|COURT:||Delhi High Court|
|CORAM:||S. Muralidhar J, Vibhu Bakhru J|
|CATCH WORDS:||bogus share capital, share application money, share premium|
|COUNSEL:||C. S. Aggarwal|
|DATE:||November 27, 2015 (Date of pronouncement)|
|DATE:||November 29, 2015 (Date of publication)|
|FILE:||Click here to download the file in pdf format|
|S. 68 (share capital): (i) It is a fallacy to assume that a company which has not commenced business has unaccounted money, (ii) Fact that investors have a common address is not relevant, (iii) Fact that shares were subsequently sold at reduced rate is not relevant|
(i) There is a basic fallacy in the submission of the Revenue about the precise role of the Assessee, Five Vision. The broad sweeping allegation made is that “the Assessee being a developer is charging on money which is taken in cash”. This, however, does not apply to the Assessee which appears to be involved in the construction of a shopping mall. In fact for the AYs in question, the Assessee had not commenced any business. The construction of the mall was not yet complete during the AYs in question. The profit and loss account of the Assessee for all the three AYs, which has been placed on record, shows that only revenue received was interest on the deposits with the bank. Assessee is, therefore, right in the contention that the basic presumption of the Revenue as far as the Assessee is concerned has no legs to stand. Correspondingly, the further allegation that such ‘on money’ was routed back to the mainstream in the form of capital has also to fail.
(ii) The other submission that the Assessee was itself being used as a conduit for routing the ‘on money’ or that the investment in the Assessee was also for routing such ‘on money’ has not even prima facie been able to be established by the Revenue. On the one hand there is an attempt to treat the cash credit found in the Assessee’s books of accounts to be ‘undisclosed income of the Assessee’ by showing the investors to be ‘paper companies’. On the other hand, the attempt is to show that this money in fact belongs to certain other entities whose source has not been explained by the Assessee.
(iii) Coming to the core issue concerning the identity, creditworthiness and genuineness of the investor companies, it is seen that as far as the Table I investors were concerned, only 9 were searched and in their cases, the ITAT on a very detailed examination was satisfied that they not only existed, but that the Assessee had discharged the primary onus of proving their creditworthiness and genuineness. They had responded to the summons issued to them. Directors of 14 of these companies appeared before the AO and produced their books of accounts.
(iv) The mere fact that some of the investors have a common address is not a valid basis to doubt their identity or genuineness.
(v) Also, the fact that the shares of the Assessee were subsequently sold at a reduced price is indeed not germane to the question of the genuineness of the investment in the share capital of the Assessee.

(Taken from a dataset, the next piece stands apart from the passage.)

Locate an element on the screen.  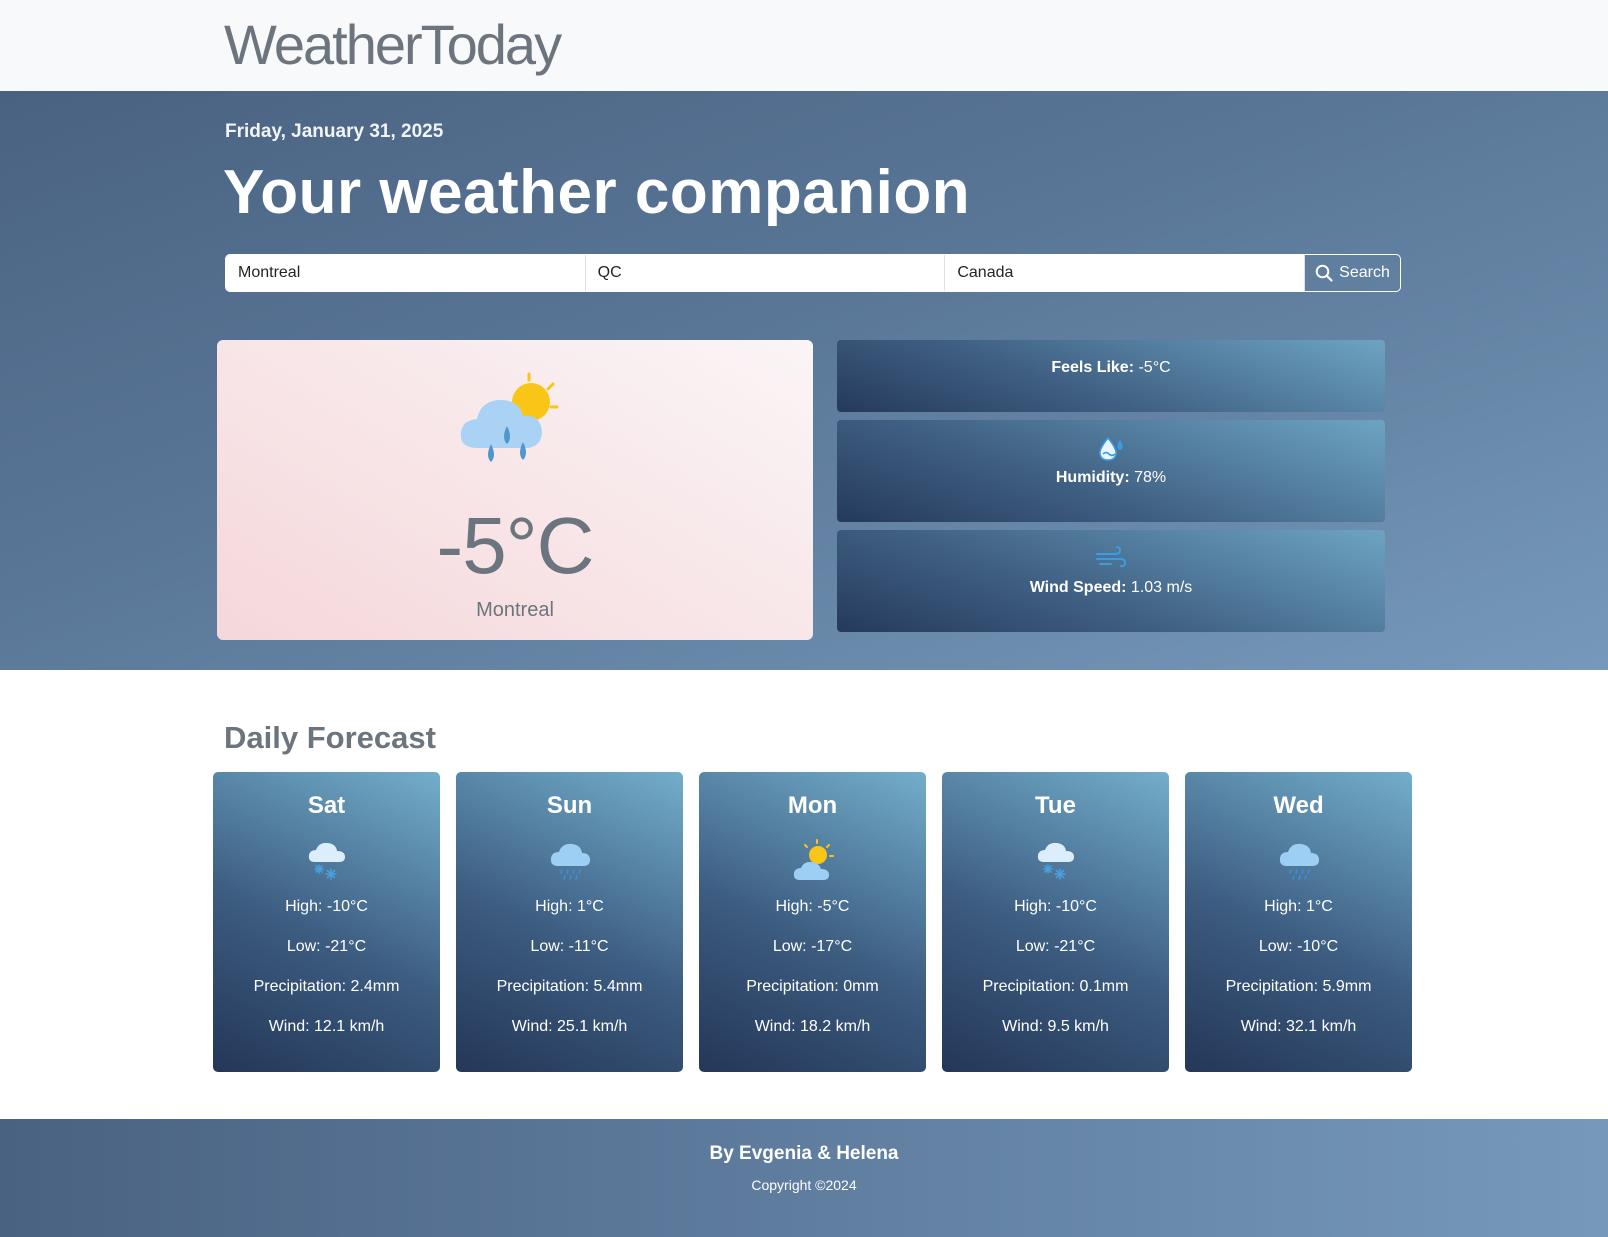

The question of avoidance of tax thereby may have to be examined in the hands of the person purchasing the shares.
(M/s. Nova Promoters and Finlease (P) Ltd. 342 ITR 169 (Del), CIT v. Winstral-Petrochemicals Pvt. Ltd. 330 ITR 603 (Del), CIT v. Lovely Exports (P) Ltd. 216 CTR 195 (SC), CIT v. Divine Leasing and Finance Ltd. (decision dated 21st January 2008 of the Supreme Court in Special Leave to Appeal (Civil) (CC) 375 of 2008) and decision dated 17th September 2012 of the Supreme Court in CIT v. Kamdhenu Steel & Alloys Limited [SLP (Civil) CC 15640 of 2012)], CIT v. Divine Leasing and Finance Ltd. 299 ITR 268, CIT v. Sophia Finance Ltd. (1994)205 ITR 98 (FB) (Del) referred).